━━ Reading passage
This can be a complicated discussion – so I’ll avoid going into it further – but the point is that when you have easy ways to share information on what is going on it’s much harder for the bad actors to hide. Shining a light on things makes evil scuttle away into corners – but while you can throw people out technology is now so cheap and easily available that it shouldn’t make a difference – a reporter should find it easier to get the story than ever before.

Let’s take another example – the business of the future. Are we really going to go back into offices or is there a better alternative? Everything you do in the office can be done just as well or better remotely – you just have to know how to do it. We’ve proven, for example, that you can have IT security and a remote workforce. This isn’t even a real issue. For example, I can imagine a new company providing all employees with refurbished laptops that can be fully recycled that has a physical tracker and locked down ports. All company work is done through the machine and it can be made just as safe as it could be in a physical office. The entire operation would be greener, require no travel for the employee and provide them with the tools they need to get the job done. It’s really not that hard and being a physical company is no security these days at being able to keep stuff private, especially if you’re doing anything dodgy. Reporters will be able to find out pretty quickly – see the above argument.

These examples merely preserve the status quo. But the other thing is that the technology we have can help us make things better. You can have experts in one place work with people who need expertise in other places around the world without needing to go there. If you can have a surgeon in London operating on a patient in New York why can’t you have an engineer in Sheffield instructing a technician in Bolivia on how to safely install a machine? We don’t need to have high bandwidth or even real time communications. We need to have the appropriate technology that enables participation instead of creating exclusion.

I learned recently, for example, that many developing countries run courses entirely on WhatsApp – delivering training and discussion groups using mobile phones. Do we really need lecture rooms? This kind of approach can help bring many people into the workforce, including working mums and people with disabilities who may not be able to access traditional venues or resources. You don’t need to go to an Oxford college – you just need a mobile phone.
━━━━
━━ Listed records
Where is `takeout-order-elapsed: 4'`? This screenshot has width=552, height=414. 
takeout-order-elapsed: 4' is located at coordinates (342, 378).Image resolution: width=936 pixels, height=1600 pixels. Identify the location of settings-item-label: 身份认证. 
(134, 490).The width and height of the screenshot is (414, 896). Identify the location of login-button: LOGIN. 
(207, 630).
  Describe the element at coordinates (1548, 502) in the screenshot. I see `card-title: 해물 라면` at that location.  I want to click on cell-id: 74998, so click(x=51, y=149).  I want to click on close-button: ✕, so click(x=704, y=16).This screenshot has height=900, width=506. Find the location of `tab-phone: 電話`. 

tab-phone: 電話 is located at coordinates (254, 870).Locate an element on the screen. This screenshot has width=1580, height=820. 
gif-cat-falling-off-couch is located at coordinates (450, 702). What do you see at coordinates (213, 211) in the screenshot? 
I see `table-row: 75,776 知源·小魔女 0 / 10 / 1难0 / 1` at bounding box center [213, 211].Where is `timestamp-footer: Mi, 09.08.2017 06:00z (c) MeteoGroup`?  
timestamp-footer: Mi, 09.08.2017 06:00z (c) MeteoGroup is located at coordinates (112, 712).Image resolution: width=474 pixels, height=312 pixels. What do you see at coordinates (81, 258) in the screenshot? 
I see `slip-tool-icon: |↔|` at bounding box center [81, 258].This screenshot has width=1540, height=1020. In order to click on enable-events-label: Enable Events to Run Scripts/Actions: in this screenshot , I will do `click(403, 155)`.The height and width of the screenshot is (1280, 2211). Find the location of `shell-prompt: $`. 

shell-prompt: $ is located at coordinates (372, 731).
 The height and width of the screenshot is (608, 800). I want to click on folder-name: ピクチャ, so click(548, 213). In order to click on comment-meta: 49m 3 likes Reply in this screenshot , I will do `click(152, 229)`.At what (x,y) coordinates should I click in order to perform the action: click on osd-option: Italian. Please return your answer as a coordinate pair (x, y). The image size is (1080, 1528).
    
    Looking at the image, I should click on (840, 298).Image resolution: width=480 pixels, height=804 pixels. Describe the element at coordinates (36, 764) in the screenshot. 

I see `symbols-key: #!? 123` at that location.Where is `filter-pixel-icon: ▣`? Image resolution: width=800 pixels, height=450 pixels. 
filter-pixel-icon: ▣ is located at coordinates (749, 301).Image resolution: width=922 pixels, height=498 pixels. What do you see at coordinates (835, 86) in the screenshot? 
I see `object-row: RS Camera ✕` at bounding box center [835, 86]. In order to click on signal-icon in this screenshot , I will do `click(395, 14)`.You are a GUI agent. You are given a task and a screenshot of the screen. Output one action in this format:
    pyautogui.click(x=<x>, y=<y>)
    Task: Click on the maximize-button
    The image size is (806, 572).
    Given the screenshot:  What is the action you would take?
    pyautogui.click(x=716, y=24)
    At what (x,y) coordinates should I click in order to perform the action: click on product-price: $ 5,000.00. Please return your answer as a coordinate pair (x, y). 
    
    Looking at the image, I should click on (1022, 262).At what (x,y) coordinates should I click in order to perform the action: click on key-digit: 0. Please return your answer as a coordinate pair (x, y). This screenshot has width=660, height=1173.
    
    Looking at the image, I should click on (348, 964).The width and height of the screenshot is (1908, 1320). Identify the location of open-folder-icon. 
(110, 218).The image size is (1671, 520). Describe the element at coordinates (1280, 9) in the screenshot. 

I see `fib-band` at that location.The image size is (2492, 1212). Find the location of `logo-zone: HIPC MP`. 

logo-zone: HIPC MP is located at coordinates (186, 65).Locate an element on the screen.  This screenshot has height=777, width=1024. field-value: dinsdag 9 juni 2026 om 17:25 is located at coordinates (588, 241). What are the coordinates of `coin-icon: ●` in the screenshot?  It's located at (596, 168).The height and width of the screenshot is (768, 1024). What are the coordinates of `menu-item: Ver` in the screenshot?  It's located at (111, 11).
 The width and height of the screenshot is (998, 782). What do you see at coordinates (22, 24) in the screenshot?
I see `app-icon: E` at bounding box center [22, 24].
━━━━
* [Actions to take]
• 1. Revise the passage about technology and remote work, writing it out from "This can be" up to and including "than ever before." with "bad actors" changed to "wrongdoers".
• 2. Extend the passage about technology and remote work beyond its final sentence.
The data can be set aside; none of it is needed here.

* [Per-task outputs]
• 1.
This can be a complicated discussion – so I’ll avoid going into it further – but the point is that when you have easy ways to share information on what is going on it’s much harder for the wrongdoers to hide. Shining a light on things makes evil scuttle away into corners – but while you can throw people out technology is now so cheap and easily available that it shouldn’t make a difference – a reporter should find it easier to get the story than ever before.

• 2.
The world is the way it is because history made it so. The virus doesn’t care about history and the planet doesn’t care about people – it’s just rebalancing its system as the gases in its atmosphere stir things up. If we want to survive we will have to change or we will be forced to.

Just to imagine a dystopian future – I was looking at the trees outside my window and thinking that those things remove CO2 from the air and give us oxygen. Surely we know how that works? Surely we can build an artificial tree? We must have done that already – that’s what they use in space for astronauts as they recycle their air.

The problem, one assumes, is that we don’t do at scale because there’s no money in it. Who would pay, after all, for air – something that’s free all around us? That’s what the machine would make. So we should ask ourselves, do we really want to put ourselves in a position where we have to pay for air? Where you go to a store every week to buy a week’s air for your family? Where air is piped into your house so that you can have it each month – and you pay for it?

And if you think that is outlandish just consider that you pay right now for water – another thing that you couldn’t exist without. We’ve messed up the water around us so much that you have to pay to have clean water delivered to you. What would happen to you and your family if you no longer had access to clean water? Is it really so far-fetched that the same thing could happen with air?

We really have to look at everything we do differently – one person at a time – starting with you and me.